*INSTRUCTIONS FOR THE TASK*:
Continue the paper on the LAPMAM image-processing architecture from the point where it stops.

*SELECTED EXTRACT*:
# # # #
# A new concept of a mono-dimensional SIMD/MIMD parallel architecture based in a content addressable memory

Domingo Torres<sup>1</sup>, Hervé Mathias<sup>2</sup>, Hassan Rabah<sup>2</sup>, and Serge Weber<sup>2</sup>

<sup>1</sup>Programa de Graduados e Investigación en Ingeniería Eléctrica Instituto Tecnológico de Morelia, México Av. Tecnológico 1500 Morelia Mich., MEXICO C.P.58600

> <sup>2</sup>Laboratoire d'Instrumentation Electronique Nancy (L.I.E.N), University of Nancy I France, BP 239, 54506, Vandoeuvre Cedex, FRANCE

*Abstract.* A new concept of parallel architecture for image processing is presented in this paper. Named LAPMAM (Linear array processors with Multi-mode Access Memory), this architecture, for a 512 x 512 image, has 512 processors and four memory planes each of 512<sup>2</sup> memory modules. One important characteristic of this architecture is its memories modules that allow different access modes: RAM, FIFO, normal CAM and interactive CAM. This particular memory and a linear structure of RISC processors are combined with a tree interconnection network to obtain very efficient 1-d architecture suitable for real time image processing. The processor works in SIMD mode and allows a restricted MIMD mode without requiring a great hardware complexity. A hardware simulation of an architecture prototype has been accomplished to test its performance in low and intermediate level vision tasks. The performance of the LAPMAM is compared with that of different architectures.

*Key-words:* Parallel architecture, image processing, content addressable memory, SIMD processors, MIMD processors, interconnection network.

# 1. Introduction

The computational demands of image processing have generated a large number of research work and led to numerous architectures and algorithms [1, 2, 3]. Sequential machines, which require an excessive amount of time, are not well suited to solve these problems. Consequently, the potential of parallelism has been highly exploited. Among the existing topologies, the most attractive in terms of processor x time complexity [4] is the 1-d array processor family. The 1-d architectures are also, en general, the cheapest topologies. However, because of a lack of parallelism in the memory rows, they have a lower performance than more complex architectures (2-d architectures example). To solve this problem, we have developed systems based on CAM memories: an efficient architecture dedicated to labeling and a more general architecture called LAPCAM (Linear Array Processors with Content-Addressable Memory) [5]. We have redesigned the LAPCAM architecture, particularly the Multi-mode Access Memory

(MAM) modules to enable the hardware implementation. The CAM mode of this memory enhances the parallelism in the memory rows of the linear arrays. this architecture, а new concept In of SIMD/restricted MIMD processors is also proposed. The processor has the SIMD structure with its typical advantages (simple implementation, high performance and no memory access conflicts), but also can work like a MIMD processor, taking a limited conditional decision with a simple control logic.
# # # #
*SOURCE EXCERPT*:
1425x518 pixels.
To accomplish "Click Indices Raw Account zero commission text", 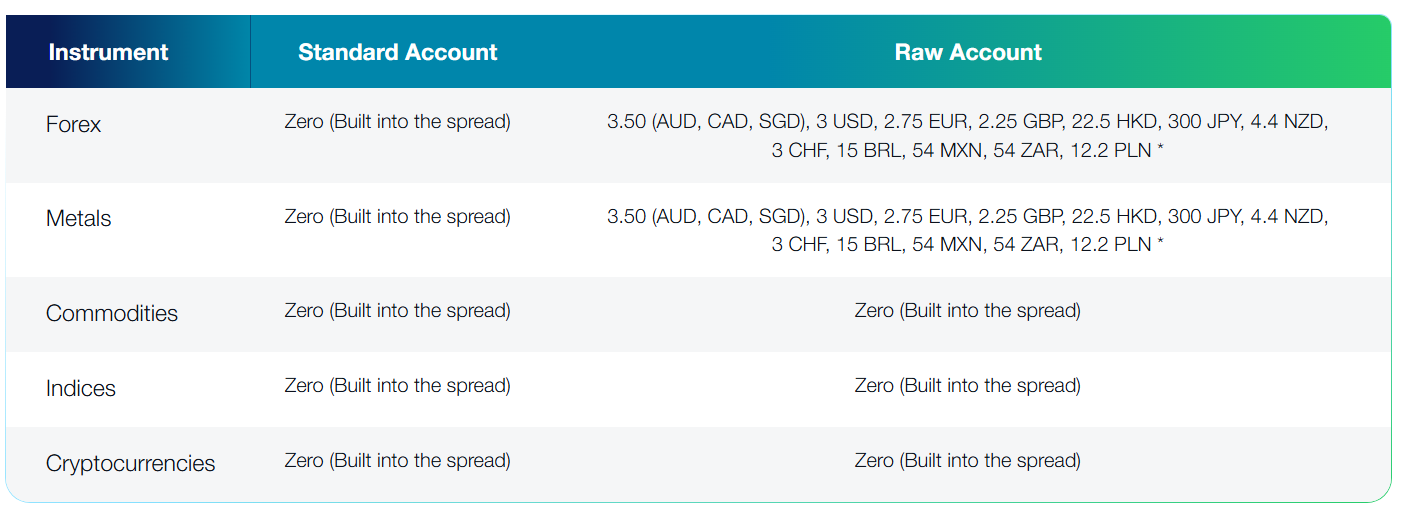I will click(x=967, y=386).
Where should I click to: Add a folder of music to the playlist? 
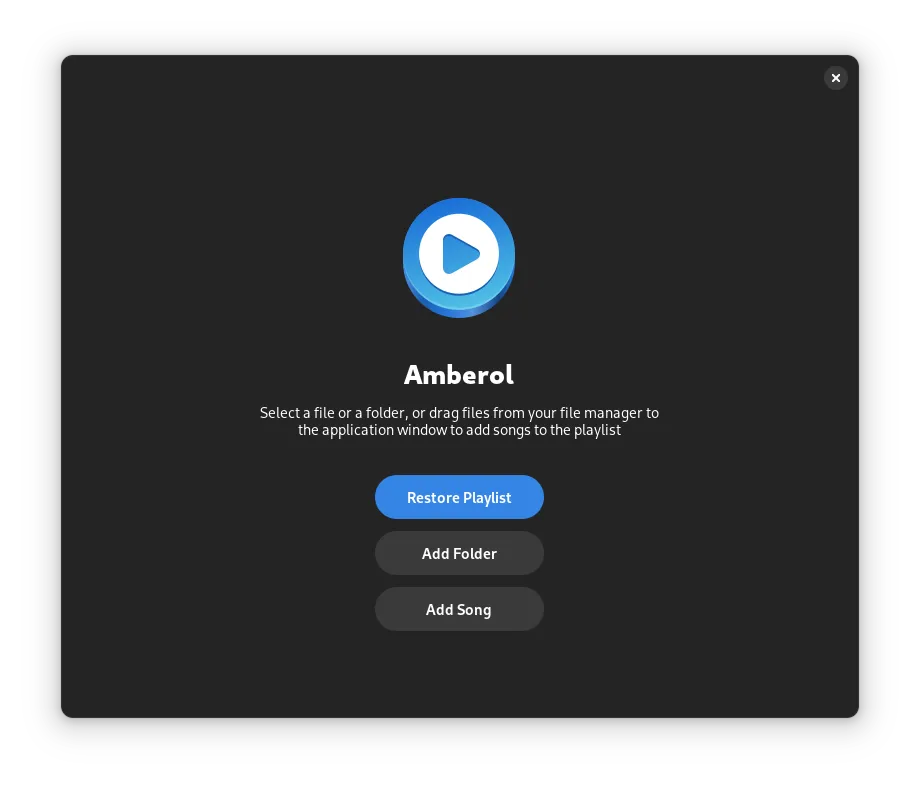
# # # #
*EXPECTED OUTPUT*:
This paper describes the new linear array processor architecture based on MAM (LAPMAM), its Multi-mode Access Memory, the structure of the SIMD/restricted MIMD processing element, its interconnection network and the performance results of the hardware simulation of a prototype. A comparison between LAPMAM and others image processing architectures is finally given.

# 2. LAPMAM architecture

The LAPMAM is a linear array of RISC SIMD/restricted MIMD processors with a Multi-



Figure 1: The LAPMAM architecture

mode Acces Memory. The LAPMAM has four memory planes that are dependent tanks to the bidirectional heteroassositive CAM property. A controller gives the instructions word to each PE. The PE-PE and PE-MAM communications are carry out by a tree interconnection network and by a local bus (Memory bus) between the PEs and its corresponding row of memory modules.

The LAPMAM architecture for a 512 x 512 image (n=512) is shown on Figure 1. It features n processors organized in a linear array. Each of them is connected to a row of n memory modules. A special interconnection network allows every processor to reach any of the other processors and their associated memory rows. This network presents a tree structure and ensures global communication in  $O(\log n)$  units of propagation time.

LAPMAM has four identical memory planes of log 512 bits denoted  $M_{A1}[i,j]$ ,  $M_{A2}[i,j]$ ,  $M_{B1}[i,j]$  and  $M_{B2}[i,j]$  (0 ? i,j ? 511). Each plane consists of 512 rows, each containing 512 memory modules. The four planes can be turned into two planes  $M_A[i,j]$  and  $M_B[i,j]$  of 2 log 512 bits. On Figure 1 the planes  $M_{A1}$ ,  $M_{A2}$ ,  $M_{B1}$ ,  $M_{B2}$  are represented by the memory modules (M).

#### 3. Multi-mode Access Memory

This Multi-mode Access Memory (MAM) module is basically a modified CAM. The CAM is a memory with addressing based on its *content*. This is an excellent solution in some applications where the RAM, with addressing based on its location, shows limited performance. The main advantage of the CAM is its capability to write/read a data to/from multiple locations in only one clock cycle or O(1) time. The concept of CAM was introduced in 1956 [6]. Despite its relatively high cost, CAM has found since then enormous importance in various applications like data base management [7, 8] and image processing [9, 10].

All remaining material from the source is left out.